Trial findings highlight gains of lumbar disc replacement

Investigators reported two-year follow-up data with the SB Charité lumbar disc.

Issue: Issue 3 2004

AAOS [logo] SAN FRANCISCO — Two-year findings comparing the SB Charité Intervertebral Disc Spacer with anterior interbody fusion suggest that the disc is a viable and potentially more effective treatment option for patients with severe lumbar disc degeneration.

In a presentation at the Scoliosis Research Society Specialty Day Meeting, Paul C. McAfee, MD, outlined details of the first 375 consecutive patients enrolled in a level 1 comparative, prospective, randomized multicenter study with two-year minimum follow-up for one-level disc pathology. One-third of the patients were treated with anterior interbody fusion using the BAK Interbody Fusion Device (Zimmer Spine); two-thirds of the patients were treated with disc replacement using SB Charité (DePuy Spine).

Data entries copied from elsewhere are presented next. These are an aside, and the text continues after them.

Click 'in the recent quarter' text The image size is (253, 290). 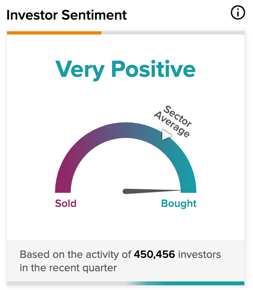point(68,268)
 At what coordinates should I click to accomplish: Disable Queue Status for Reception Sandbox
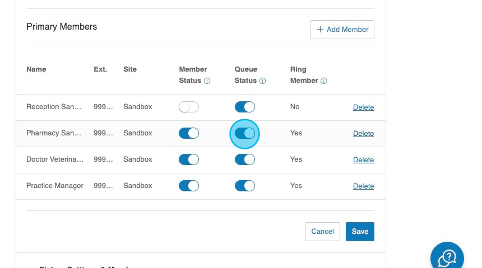click(x=244, y=107)
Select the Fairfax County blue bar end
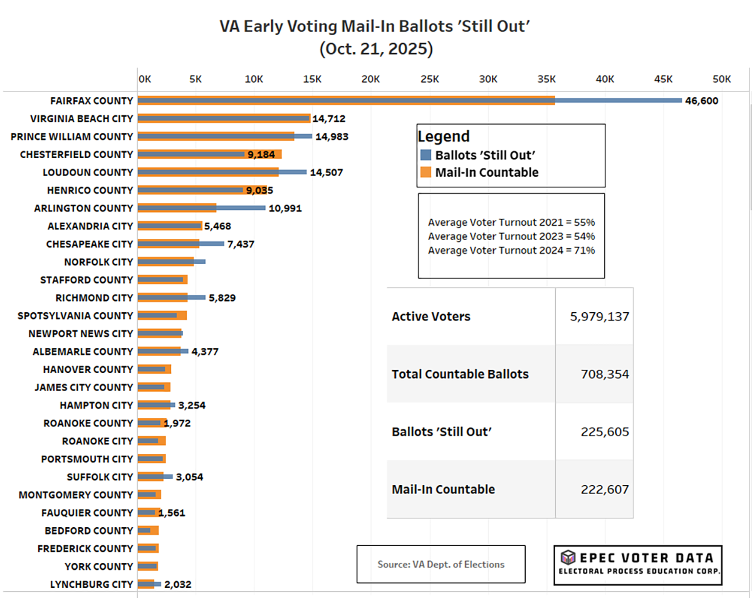This screenshot has width=752, height=598. (x=679, y=100)
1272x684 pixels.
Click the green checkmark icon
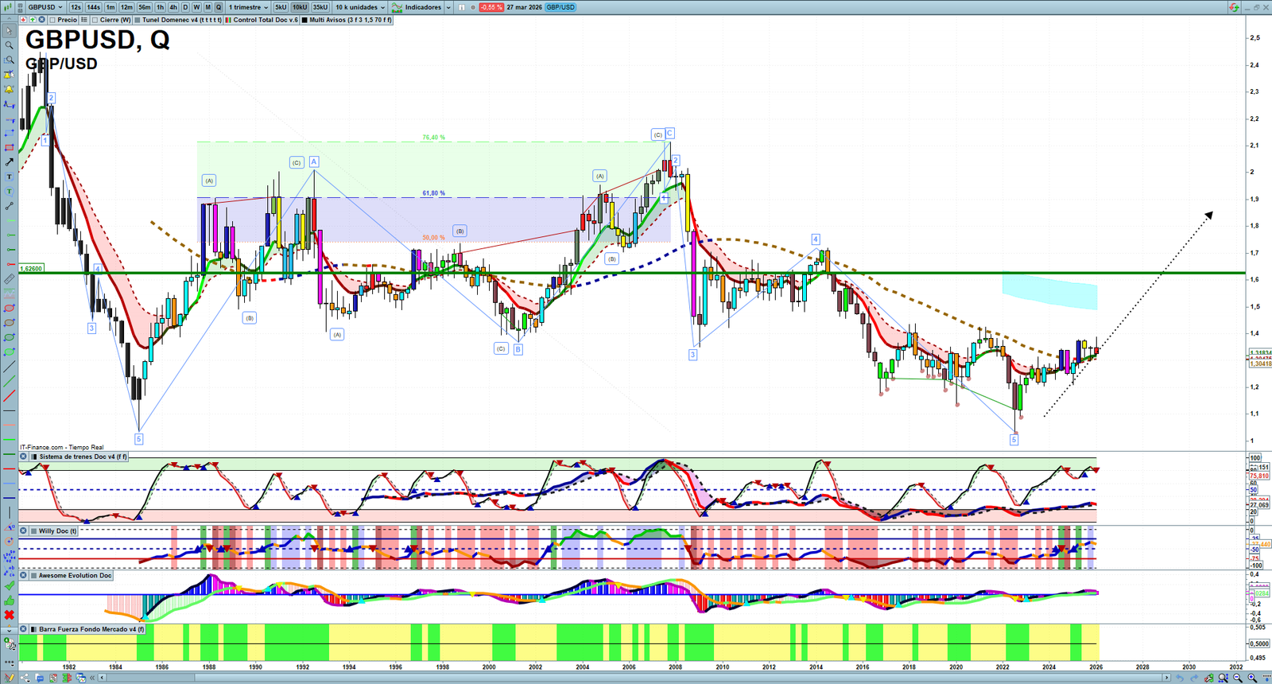[9, 585]
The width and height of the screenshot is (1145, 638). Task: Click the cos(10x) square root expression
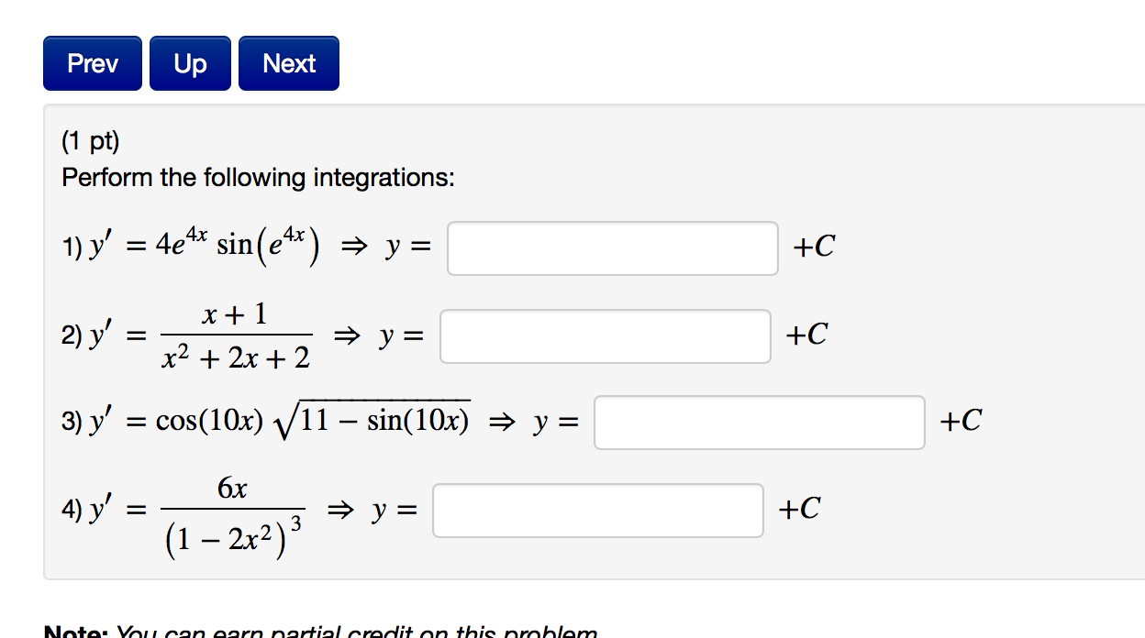(313, 421)
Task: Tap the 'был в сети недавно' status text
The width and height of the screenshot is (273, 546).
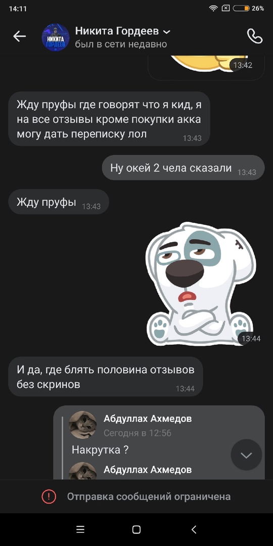Action: (x=121, y=44)
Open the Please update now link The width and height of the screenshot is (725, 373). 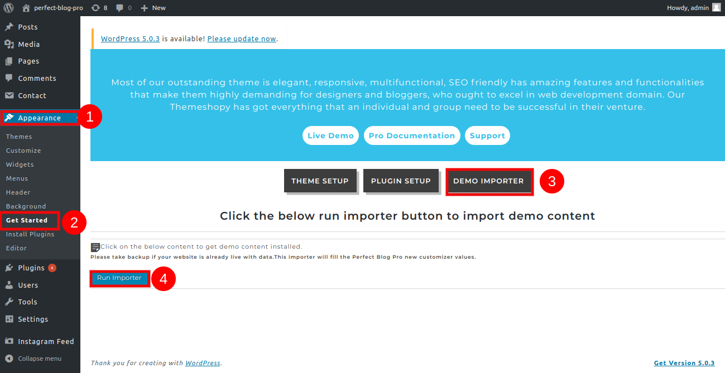242,38
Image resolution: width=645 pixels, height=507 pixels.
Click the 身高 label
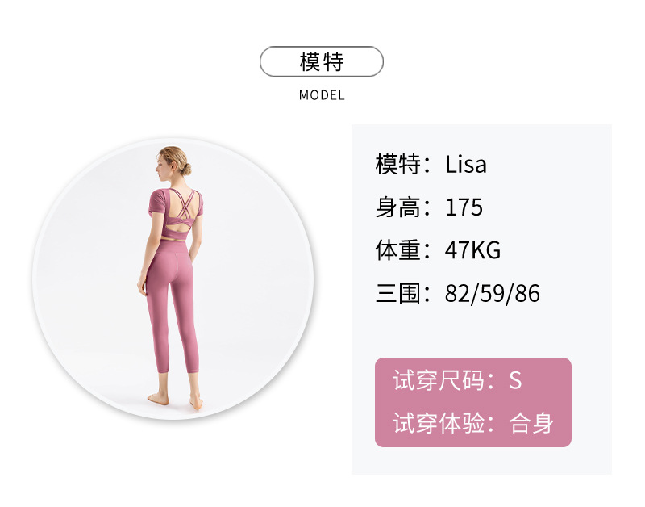398,207
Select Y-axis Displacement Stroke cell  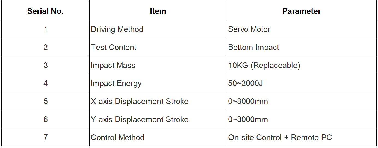tap(158, 119)
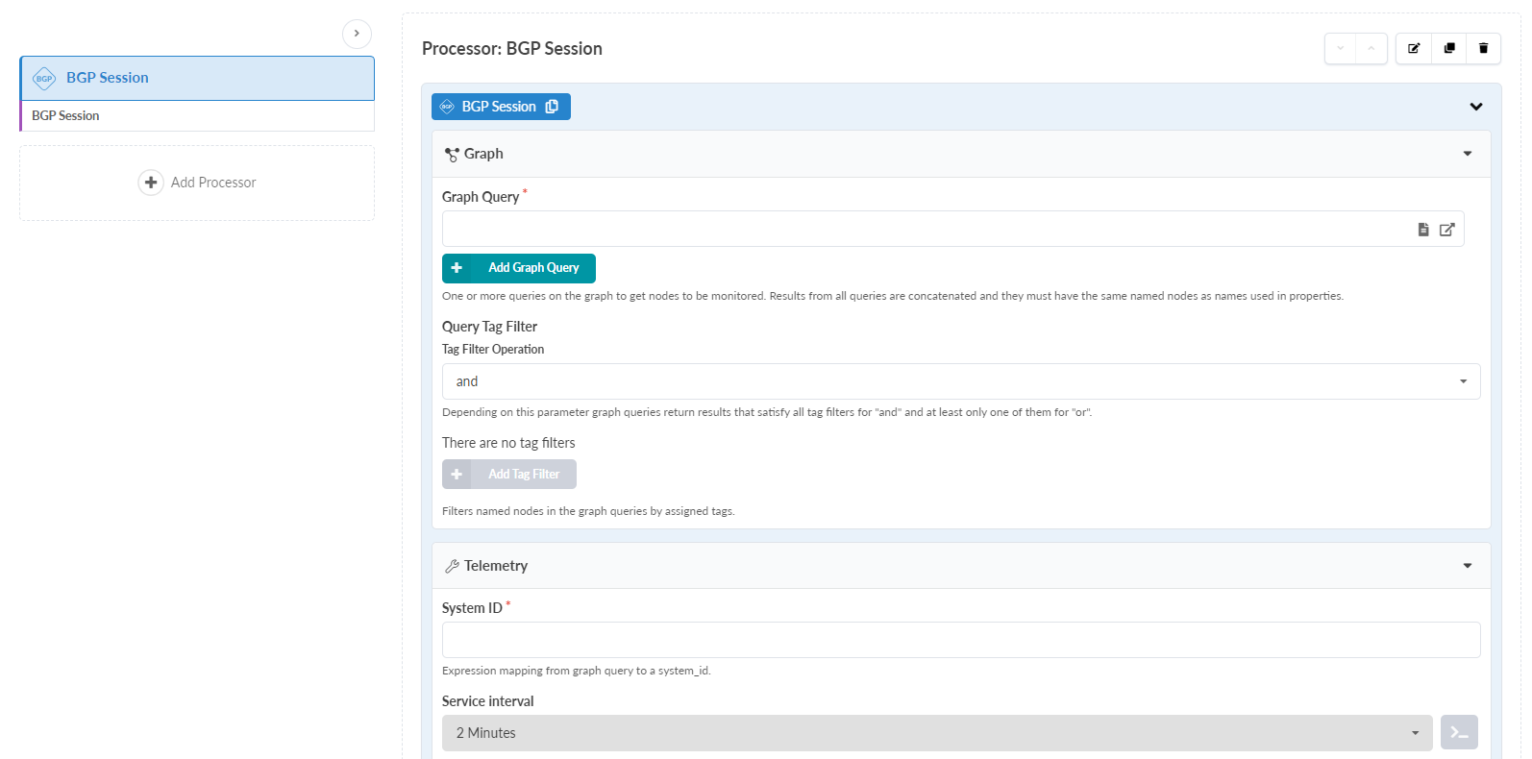Select BGP Session stage below processor
The width and height of the screenshot is (1532, 759).
point(197,116)
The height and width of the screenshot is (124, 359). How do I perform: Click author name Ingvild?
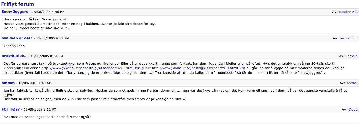tap(352, 56)
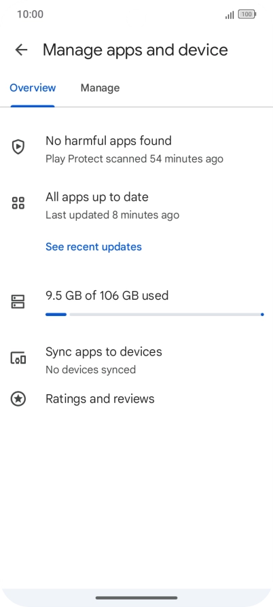Switch to the Manage tab
The image size is (273, 607).
[x=100, y=88]
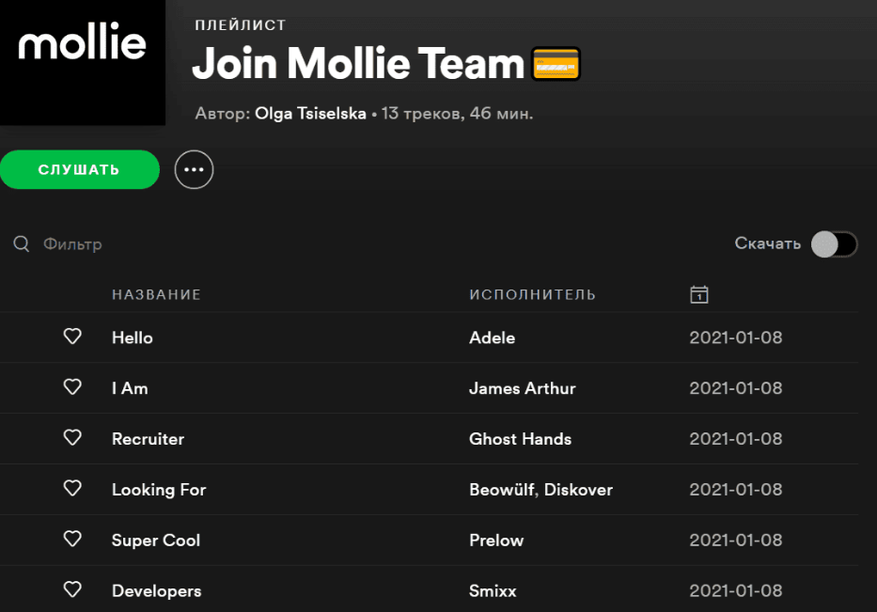
Task: Like the Developers track by Smixx
Action: 72,590
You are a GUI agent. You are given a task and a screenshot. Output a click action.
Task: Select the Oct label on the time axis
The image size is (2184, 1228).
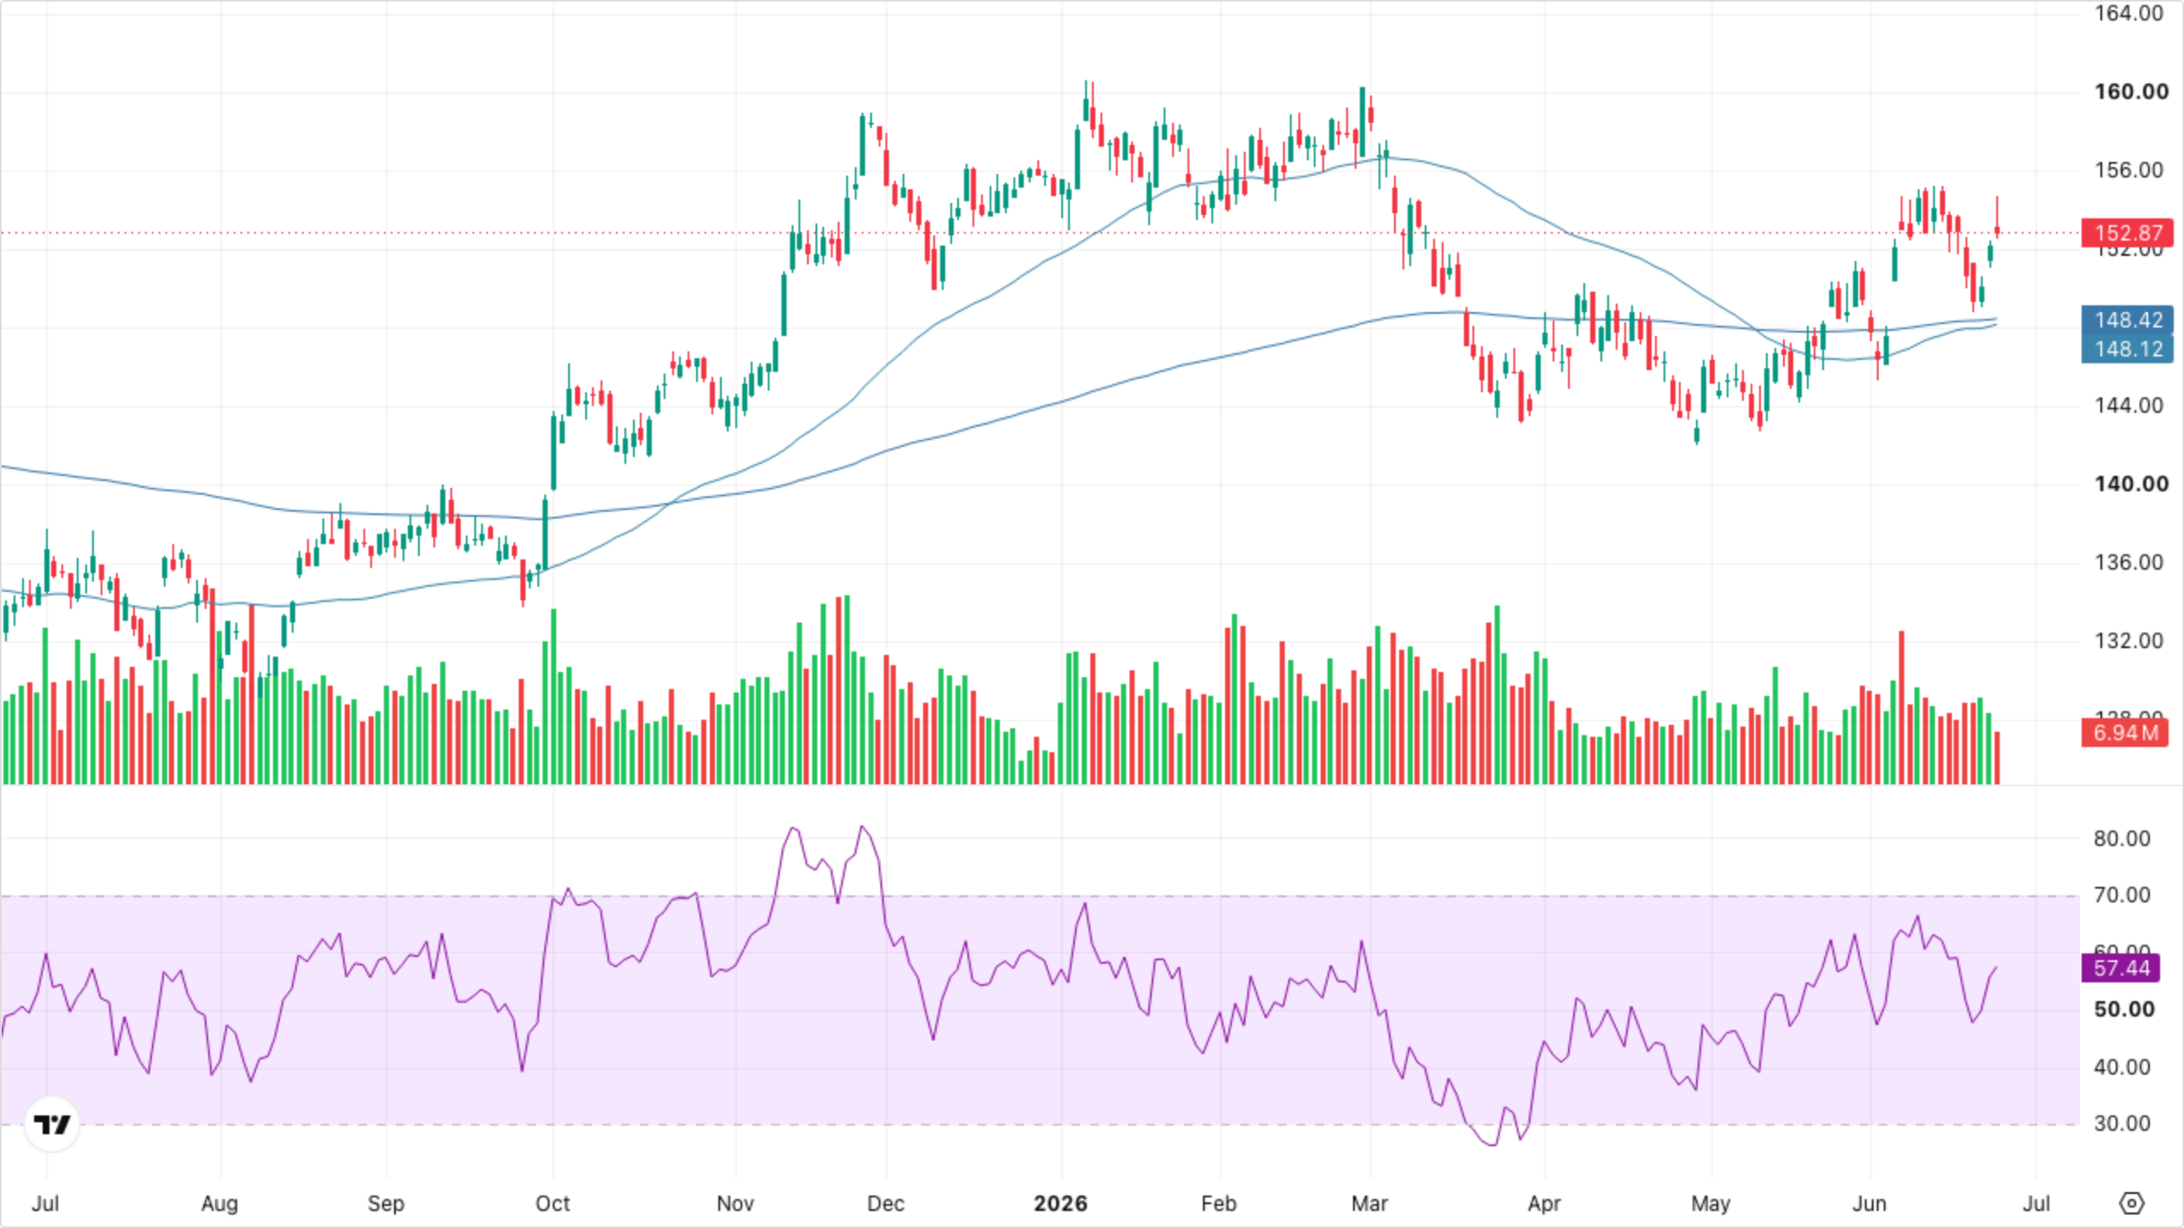(552, 1203)
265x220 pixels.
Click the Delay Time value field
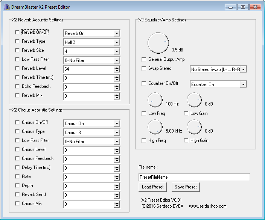coord(88,168)
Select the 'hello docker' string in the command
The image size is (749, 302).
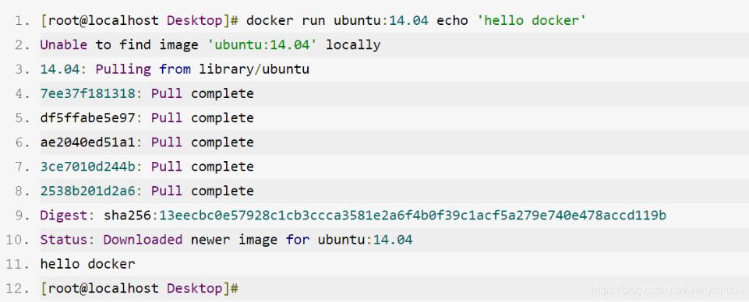pos(532,20)
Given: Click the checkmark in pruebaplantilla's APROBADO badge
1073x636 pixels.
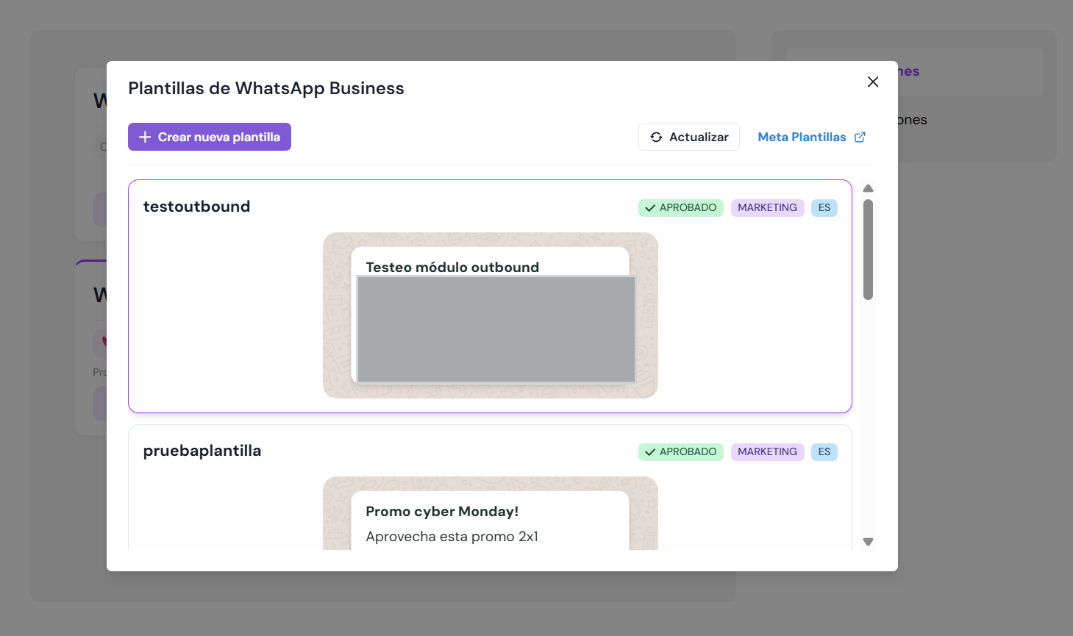Looking at the screenshot, I should pyautogui.click(x=650, y=452).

Fifteen U.S. sites treated patients in the study. All 6900 preoperative and postoperative x-rays were sent to a Baltimore facility for digitization and correction of magnification factors.

According to McAfee, an orthopaedic spine surgeon at St. Joseph’s Hospital in Baltimore, U.S.A., the Charité was significantly more effective than the BAK in restoring the height of the collapsed disc space (P<.001). The initial disc space height at the L5-S1 operative level started at 5.2 mm (mean) ±1.44 mm and immediately postop that increased to 13.5 mm (mean) ±1.18 for the Charité cases. Patients who received the BAK at L5-S1 started at an initial disc space height of 5.9 mm ±1.74 mm and increased to an immediate postoperative disc space height of 11.9 mm ±2.07 mm.

There was less subsidence with the Charité disc replacement at the two-year follow-up (P<.001), McAfee said. Also, approximately 83% of the 276 consecutive patients who received the Charité were identified as having “ideal” placement that investigators defined as disc insertion within 3 mm of optimal placement in both planes.

McAfee said that one of the keys of the ongoing study was the validation of the control group. The BAK fusion rate was 94% and was comparable to the published results of Kuslich et al.

“The study results seem to show that the disc replacement patients did statistically better and recovered faster than those who received lumbar fusion, including the Oswestry and Visual Analog Scale scores,” he said. “Patients with artificial discs recovered faster, returned to work sooner and spent less time in the hospital than those who received a fusion.”

McAfee said artificial lumbar discs are especially appealing in their ability to prevent or reduce the severity of progressive adjacent segment disease.

Developed at the Charité Clinic in Berlin in the mid-1980s, the SB Charité is currently used as an investigational device in select U.S. facilities, but it has received the CE mark in Europe and is being used in Europe, Asia, Canada, Africa, Australia and Latin America.

Dr. McAfee has a financial interest in a product cited in the article and is a paid consultant to DePuy.

For more information:

McAfee P, Cunningham B, Holtsapple G, et al. A prospective randomized FDA study of the Charité disc replacement – a radiographic outcome analysis of 276 consecutive patients. #11. Presented at the Federation of Spine Associations Specialty Day. March 13, 2004. San Francisco.